Setelah itu, keduanya benar-benar terdiam. Suara burung yang berkicau mulai terdengar jelas, diselingi langkah kaki orang-orang yang lewat di sekitar mereka. Keheningan itu terasa damai, mengisi udara di antara mereka tanpa perlu banyak kata.
Setelah beberapa saat, Yura akhirnya berkata, "Kau perlu kembali ke kamar. Kau butuh istirahat."
Minhyuk hanya mengangguk pelan, membiarkan Yura membantunya kembali ke kamar.
***
Di kamar, Yura menyadari makanan pagi Minhyuk masih utuh di meja. Dia segera menyiapkan makanan itu untuk lelaki itu.
"Kau ini sedang sakit, jadi nurut saja. Aku ini dokter juga. Tenang," ujar Yura tegas ketika Minhyuk mencoba menolak untuk disuapi.
Minhyuk mendesah kecil, menyerah.
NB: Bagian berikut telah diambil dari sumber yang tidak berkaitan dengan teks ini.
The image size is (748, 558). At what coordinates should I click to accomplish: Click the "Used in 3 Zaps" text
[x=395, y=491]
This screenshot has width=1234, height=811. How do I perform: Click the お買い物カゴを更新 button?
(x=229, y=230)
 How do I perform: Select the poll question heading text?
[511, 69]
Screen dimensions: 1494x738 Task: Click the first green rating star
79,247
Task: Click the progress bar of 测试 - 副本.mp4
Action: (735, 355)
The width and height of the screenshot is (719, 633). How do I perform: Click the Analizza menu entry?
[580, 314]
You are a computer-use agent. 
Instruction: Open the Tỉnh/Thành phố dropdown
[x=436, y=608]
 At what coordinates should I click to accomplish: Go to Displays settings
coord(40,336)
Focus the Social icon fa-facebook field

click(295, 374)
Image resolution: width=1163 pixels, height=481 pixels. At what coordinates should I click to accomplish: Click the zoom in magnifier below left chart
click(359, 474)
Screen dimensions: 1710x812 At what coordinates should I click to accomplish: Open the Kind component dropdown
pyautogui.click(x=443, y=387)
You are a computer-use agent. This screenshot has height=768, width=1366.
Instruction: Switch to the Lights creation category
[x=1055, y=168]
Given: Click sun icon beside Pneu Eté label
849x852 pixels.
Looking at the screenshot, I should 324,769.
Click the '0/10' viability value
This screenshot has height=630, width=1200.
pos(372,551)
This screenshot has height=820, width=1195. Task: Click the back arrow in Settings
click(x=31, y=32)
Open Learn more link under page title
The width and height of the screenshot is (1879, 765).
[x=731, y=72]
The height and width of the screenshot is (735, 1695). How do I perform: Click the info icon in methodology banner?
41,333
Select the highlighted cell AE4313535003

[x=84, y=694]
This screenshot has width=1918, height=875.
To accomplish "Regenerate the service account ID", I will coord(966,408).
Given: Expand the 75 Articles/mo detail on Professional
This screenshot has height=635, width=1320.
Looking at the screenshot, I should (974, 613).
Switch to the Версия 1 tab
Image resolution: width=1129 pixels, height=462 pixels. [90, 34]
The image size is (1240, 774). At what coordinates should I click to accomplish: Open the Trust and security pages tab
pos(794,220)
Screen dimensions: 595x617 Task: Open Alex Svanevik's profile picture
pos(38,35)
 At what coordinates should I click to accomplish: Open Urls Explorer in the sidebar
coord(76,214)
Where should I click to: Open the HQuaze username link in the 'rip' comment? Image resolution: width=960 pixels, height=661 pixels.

Yura menyuapinya dengan tenang, tanpa keluhan sama sekali.
Setelah selesai, Yura membantu mendorong meja makan ke sisi ruangan, lalu kembali ke sofanya. Dia menyiapkan buku tebal dan tablet yang ia bawa dari perpustakaan, lengkap dengan kacamata yang bertengger di hidungnya.
Minhyuk memperhatikan setiap gerak-geriknya dengan pandangan penuh rasa ingin tahu. "Kau tidak makan?" tanyanya akhirnya.
"Sudah tadi pagi," jawab Yura tanpa mengalihkan perhatian dari bukunya.
Minhyuk melirik buku tebal yang sedang dibaca Yura. "Sebenarnya, apa yang kau baca sejak kemarin?"
Barulah Yura mengangkat kepalanya, menatap Minhyuk dengan kacamata yang melorot sedikit di hidungnya. Wajahnya terlihat lucu dalam pandangan Minhyuk, hampir membuatnya tersenyum.
"Ini?" Yura mengangkat bukunya. "Buku tentang penyakit anak-anak, penyakit yang sering terjadi pada mereka. Kemarin aku membaca buku anatomi anak-anak."
Minhyuk mengangguk, pura-pura tidak peduli, lalu menyalakan televisi dengan suara kecil agar tidak mengganggunya. Dalam hati, dia mulai mengakui bahwa perempuan ini... menarik, dengan caranya sendiri.